Mas mesmo agora, Biden tem opções. Ele poderia usar uma cláusula de uma lei pouco conhecida de 1997 para autorizar o Tesouro a simplesmente cunhar uma moeda de US$ 1 trilhão (ou de qualquer denominação, nesse caso) e depositá-la no Federal Reserve. Embora pareça maluco, é uma ideia que ganhou força considerável nos últimos anos, atraindo o apoio de economistas sérios e não radicais, juristas, um ex-diretor da Casa da Moeda dos EUA e até mesmo Bloomberg Businessweek. Biden até obteve uma ajuda improvável do provável oponente de 2024, Trump, que disse em 2016 que os Estados Unidos nunca poderiam deixar de pagar sua dívida, pois podem simplesmente “imprimir o dinheiro”.

Existem algumas preocupações razoáveis ​​sobre a ideia, como se ela pudesse assustar os mercados financeiros ou se fosse apenas uma solução temporária, já que o inevitável próximo impasse do teto da dívida nos levaria de volta exatamente ao mesmo lugar, exigindo outra cunhagem de um trilhão- moeda de um dólar ou mais. Menos válidas são as objeções baseadas em danos à reputação dos Estados Unidos por uma solução tão tola ou que seria politicamente impopular, uma vez que um calote da dívida dos EUA – ou, pelo menos aos olhos dos eleitores comuns, cortes de gastos dolorosos – seriam de magnitudes pior em ambos os casos.

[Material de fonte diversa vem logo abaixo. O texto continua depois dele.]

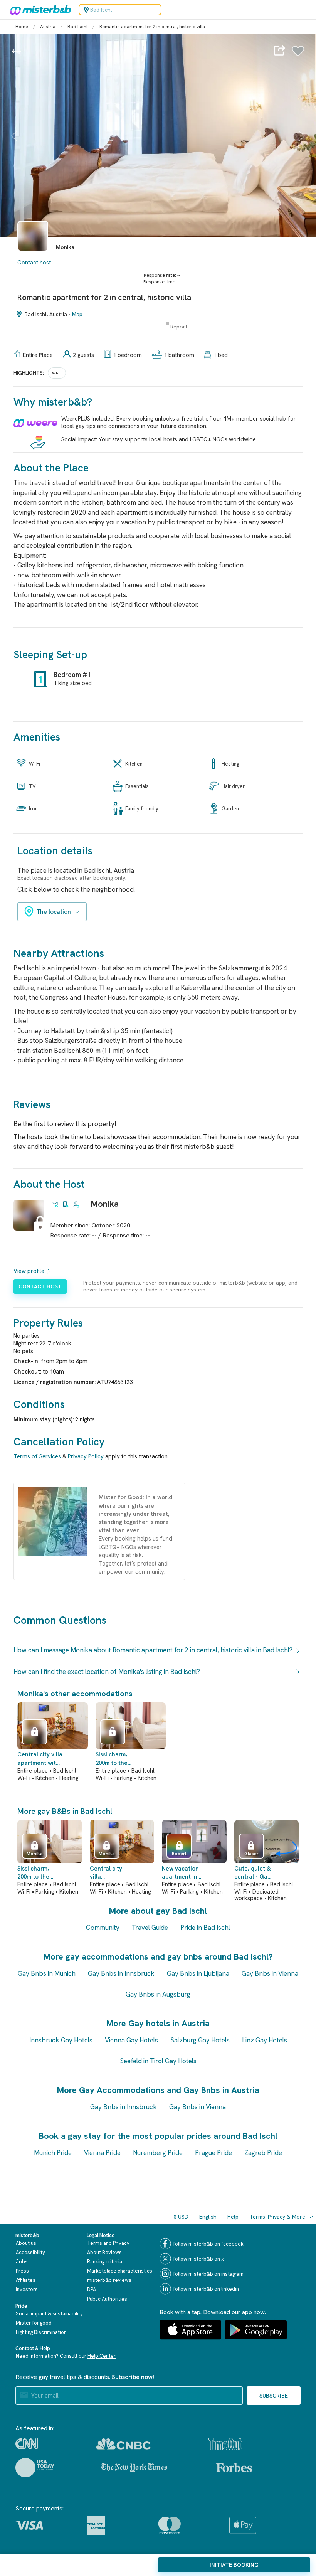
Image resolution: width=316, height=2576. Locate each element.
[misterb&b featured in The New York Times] (134, 2467)
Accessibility (30, 2252)
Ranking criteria (104, 2261)
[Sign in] (298, 55)
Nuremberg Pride (158, 2152)
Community (102, 1927)
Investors (27, 2289)
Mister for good (34, 2323)
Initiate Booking (234, 2564)
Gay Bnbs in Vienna (270, 1973)
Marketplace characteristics (119, 2271)
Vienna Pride (102, 2152)
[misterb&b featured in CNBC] (123, 2444)
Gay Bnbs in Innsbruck (121, 1973)
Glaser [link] (251, 1853)
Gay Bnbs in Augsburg (158, 1994)
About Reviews (104, 2252)
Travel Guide (150, 1927)
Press (22, 2271)
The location (53, 912)
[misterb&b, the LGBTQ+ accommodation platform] (38, 10)
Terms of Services (37, 1456)
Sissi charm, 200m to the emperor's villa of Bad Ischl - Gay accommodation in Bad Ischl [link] (117, 1759)
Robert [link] (179, 1853)
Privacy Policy (86, 1456)
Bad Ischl (77, 27)
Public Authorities (107, 2299)
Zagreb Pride (263, 2152)
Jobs (22, 2261)
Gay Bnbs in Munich (47, 1973)
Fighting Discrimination (41, 2332)
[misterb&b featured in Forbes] (234, 2468)
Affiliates (25, 2280)
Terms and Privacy (108, 2243)
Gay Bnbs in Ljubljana (198, 1973)
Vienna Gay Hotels (131, 2040)
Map (77, 314)
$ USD (181, 2216)
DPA (91, 2289)
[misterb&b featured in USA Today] (34, 2467)
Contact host (34, 262)
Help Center (101, 2356)
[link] (32, 254)
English (208, 2216)
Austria (47, 27)
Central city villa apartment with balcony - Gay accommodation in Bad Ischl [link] (39, 1759)
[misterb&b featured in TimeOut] (225, 2444)
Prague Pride (213, 2152)
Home (21, 27)
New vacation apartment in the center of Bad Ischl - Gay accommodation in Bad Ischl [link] (181, 1873)
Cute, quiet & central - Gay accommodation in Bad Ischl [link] (254, 1873)
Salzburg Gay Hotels (200, 2040)
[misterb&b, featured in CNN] (26, 2443)
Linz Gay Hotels (264, 2040)
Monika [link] (105, 1203)
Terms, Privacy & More (277, 2216)
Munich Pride (53, 2152)
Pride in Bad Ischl (205, 1927)
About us (26, 2243)
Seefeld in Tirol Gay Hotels (158, 2061)
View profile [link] (28, 1271)
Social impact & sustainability (49, 2313)
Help (233, 2216)
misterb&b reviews (109, 2280)
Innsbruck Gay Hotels (60, 2040)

Mas tudo bem, digamos que esta solução não seja a ideal. Biden também poderia invocar o décimo quarto Emenda, com a cláusula de que “a vigência da dívida pública dos Estados Unidos . . . não deve ser questionado”, potencialmente deixando o presidente simplesmente ignorar o teto da dívida e continuar a tomar empréstimos. É outra ideia que foi descartada como muito atraente para seu próprio bem, mas tem o apoio de estudiosos jurídicos sérios, incluindo um que já havia descartado a ideia, uma vez que um calote dos EUA prejudicaria gravemente a capacidade de crédito dos EUA. Talvez mais importante, em uma repetição dos apelos do ano passado para abolir o teto da dívida, agora está sendo instado por um coro crescente de políticos democratas eleitos e aliados: não apenas grandes nomes progressistas como Bernie Sanders, Elizabeth Warren e Ed Markey, mas até mesmo o centrista Dick Durbin.

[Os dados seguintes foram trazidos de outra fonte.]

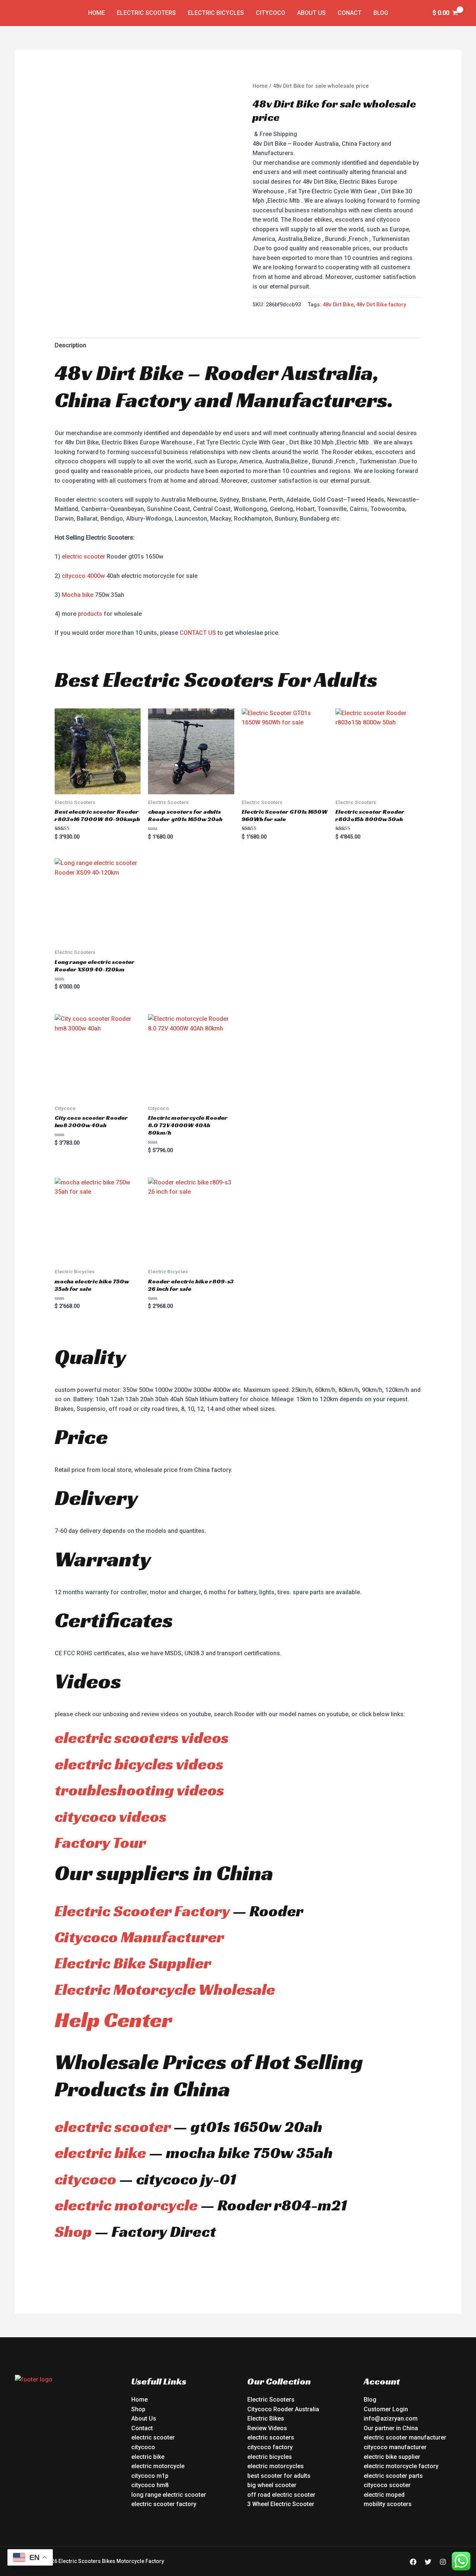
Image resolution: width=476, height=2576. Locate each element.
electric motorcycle (126, 2205)
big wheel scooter (271, 2485)
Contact (142, 2428)
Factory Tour (100, 1842)
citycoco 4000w (83, 575)
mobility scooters (388, 2504)
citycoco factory (270, 2447)
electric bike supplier (392, 2456)
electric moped (384, 2494)
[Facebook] (413, 2562)
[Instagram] (443, 2562)
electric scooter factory (163, 2504)
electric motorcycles (275, 2466)
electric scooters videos (142, 1737)
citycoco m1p (149, 2475)
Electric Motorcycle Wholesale (165, 1989)
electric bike (100, 2152)
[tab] (70, 345)
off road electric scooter (281, 2494)
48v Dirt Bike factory (381, 305)
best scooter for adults (279, 2475)
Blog (380, 12)
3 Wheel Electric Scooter (280, 2504)
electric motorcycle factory (401, 2466)
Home (96, 12)
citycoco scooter (387, 2485)
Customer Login (386, 2409)
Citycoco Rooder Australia (283, 2409)
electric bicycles (269, 2456)
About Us (311, 12)
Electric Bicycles (216, 12)
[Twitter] (428, 2562)
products (90, 613)
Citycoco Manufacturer (139, 1937)
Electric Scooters (146, 12)
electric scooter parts (393, 2475)
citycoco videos (111, 1816)
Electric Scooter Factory (142, 1911)
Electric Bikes (265, 2418)
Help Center (113, 2019)
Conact (349, 12)
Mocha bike (77, 594)
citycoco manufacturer (395, 2447)
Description (70, 345)
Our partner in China (391, 2428)
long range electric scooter (168, 2494)
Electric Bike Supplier (133, 1963)
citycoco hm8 (149, 2485)
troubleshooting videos (139, 1790)
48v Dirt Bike (338, 305)
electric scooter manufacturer (405, 2437)
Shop (73, 2231)
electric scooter (83, 556)
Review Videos (267, 2428)
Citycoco (270, 12)
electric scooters (270, 2437)
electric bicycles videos (139, 1764)
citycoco (85, 2179)
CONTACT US (198, 632)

A desvantagem potencial é que, no final, dependeria da decisão do grupo de juízes de direita mais radical em gerações, mudando o impasse de um entre a Casa Branca e o Congresso para um entre a Casa Branca e o Supremo. Tribunal. Mas, como o senador John Fetterman disse ontem, “se nossos juízes não eleitos da Suprema Corte tentarem bloquear o uso da 14ª emenda e explodir nossa economia, isso é culpa deles”.

Não é uma batalha ruim de se escolher: a posição pública da Suprema Corte já está no banheiro, e a corte já está em crise graças a um escândalo de corrupção que está se agravando e que agora envolve o presidente do Supremo, altamente preocupado com sua imagem pública. Por que não se atreve a assumir a culpa por afundar a economia dos EUA?

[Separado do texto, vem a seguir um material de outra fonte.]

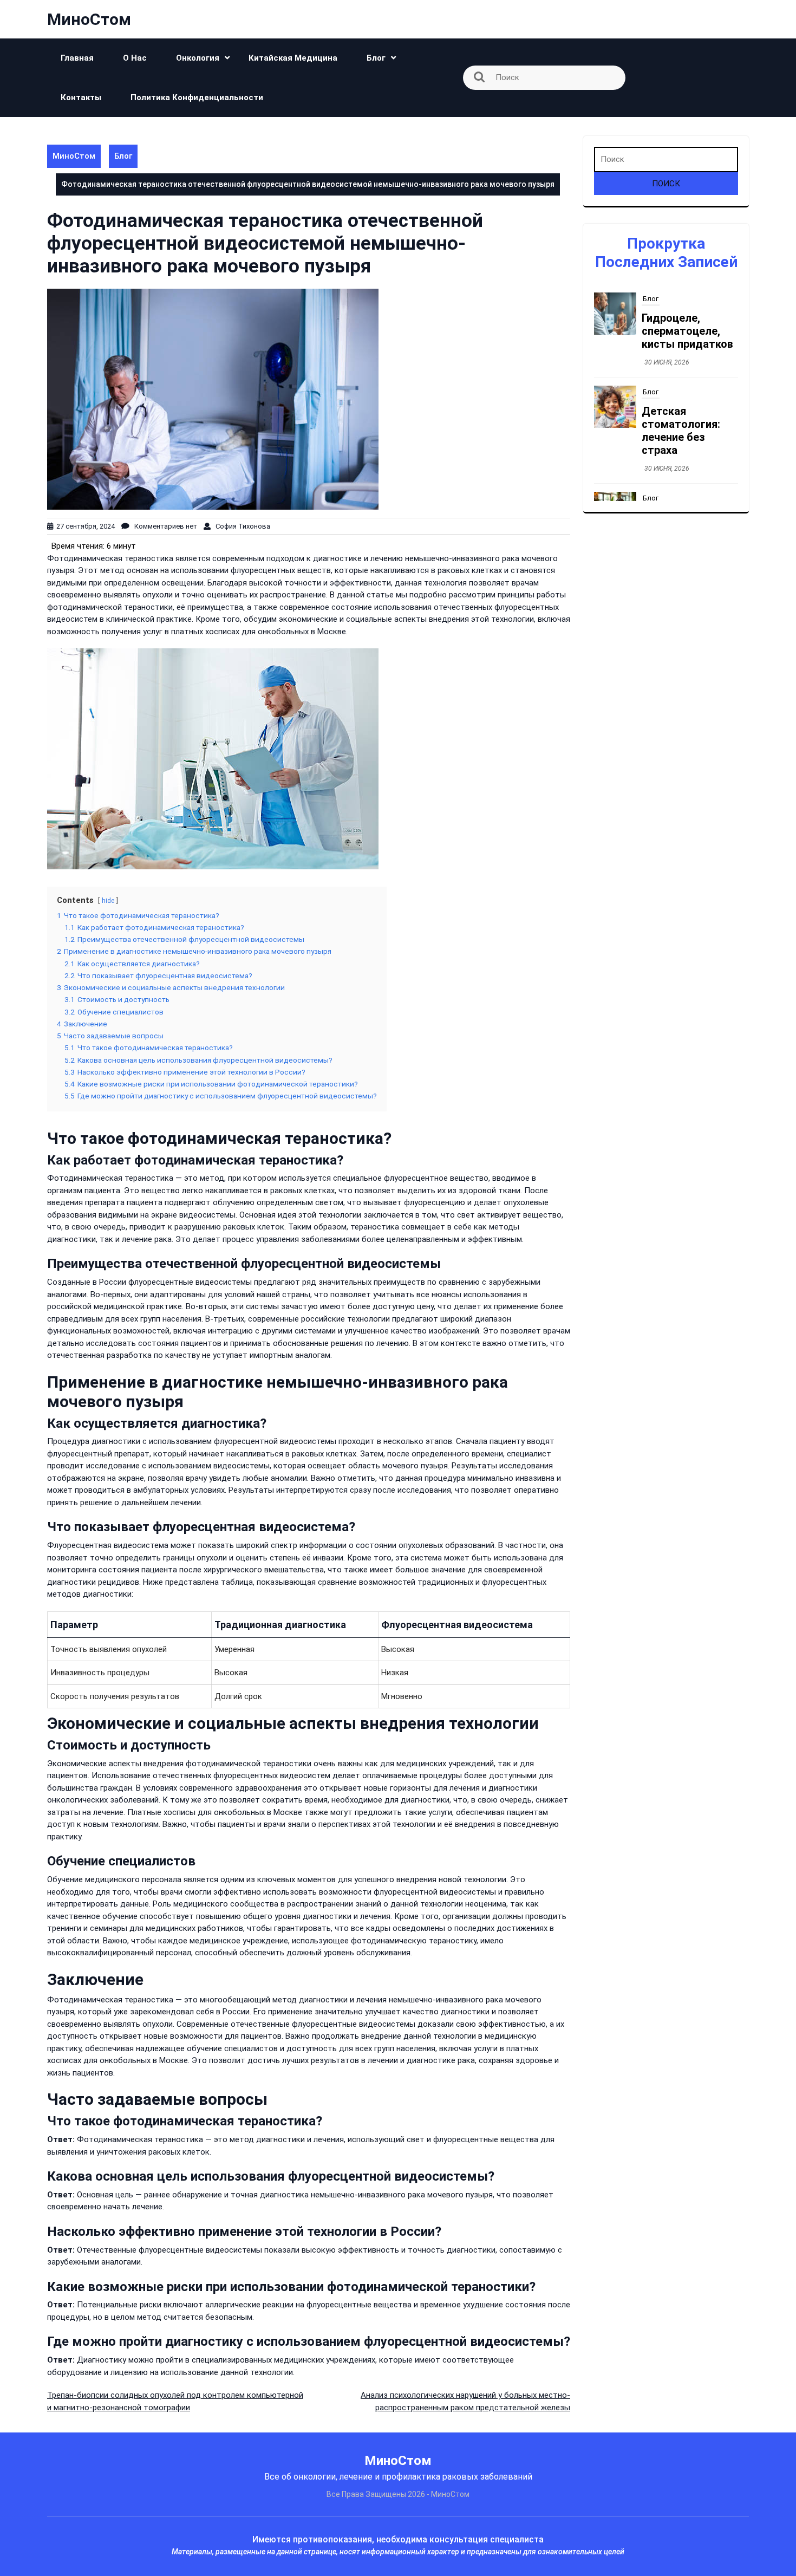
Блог (376, 58)
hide (108, 901)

Se Biden fizer isso ou qualquer outra solução proposta recentemente, isso compensará seu fracasso em simplesmente cortar isso pela raiz no ano passado, quando os democratas ainda controlavam o Congresso, e pode até ajudar a resgatar sua presidência. Mas se, por uma antiquada obsessão de institucionalismo e decoro, ele sucumbe às exigências do “partido da classe trabalhadora” para eviscerar os pobres, não deixe que lhe digam que ele não poderia ter feito outra coisa.